Comparison of the Therapeutic Effects of [211At]NaAt and [131I]NaI in an NIS-expressing Thyroid Cancer Mouse Model

Purpose Compared to a conventional beta-emitter 131I, an alpha-emitter 211At can have a stronger treatment effect against differentiated thyroid cancer. However, its therapeutic advantage has not been fully elucidated. Thus, here, we compared the therapeutic effect of [211At]NaAt with that of [131I]NaI. Methods In vitro observation of double-stranded breaks (DSBs) and colony formation assays were performed in K1-NIS cells.

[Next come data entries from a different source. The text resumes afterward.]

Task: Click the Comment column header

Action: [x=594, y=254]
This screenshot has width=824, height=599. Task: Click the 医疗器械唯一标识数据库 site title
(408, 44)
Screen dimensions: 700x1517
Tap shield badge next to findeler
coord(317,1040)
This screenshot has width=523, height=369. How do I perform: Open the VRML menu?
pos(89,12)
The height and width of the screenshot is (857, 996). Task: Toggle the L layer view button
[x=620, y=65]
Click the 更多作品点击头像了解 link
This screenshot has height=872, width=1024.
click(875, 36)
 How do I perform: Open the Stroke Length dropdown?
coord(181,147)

The biodistribution of [131I]NaI and [211At]NaAt was measured in K1-NIS xenograft mice at 3 and 24 h (n=12). The treatment effect was compared between [131I]NaI and [211At]NaAt in K1-NIS xenograft mice using different radioactivities for each solution (1 (n=4), 4 (n=4), and 8 MBq (n=4) of [131I]NaI and 0.4 (n=7), 0.8 (n=9), and 1.2 MBq (n=4) of [211At]NaAt).Results 211At caused more DSBs in K1-NIS cells and had a greater inhibitory effect on colony formation than 131I. In K1-NIS xenograft mice, the uptake of [131I]NaI in the thyroid gland was significantly higher than that of [211At]NaAt. In other organs and tumours, the uptake of [211At]NaAt was significantly higher than that of [131I]NaI. While both [211At]NaAt and [131I]NaI showed dose-dependent therapeutic effects, [211At]NaAt showed a stronger tumour-suppressive effect. Tumour regrowth was suppressed until 18, 25, and 46 days after 0.4, 0.8, and 1.2 MBq [211At]NaAt administration, respectively, whereas it was observed within 0–12 days after [131I]NaI administration (1, 4, and 8 MBq).Conclusions The stronger tumour-suppressive effect of [211At]NaAt solution supports the promising clinical application of [211At]NaAt therapy in patients with iodine-avid thyroid cancer refractory to [131I]NaI treatment.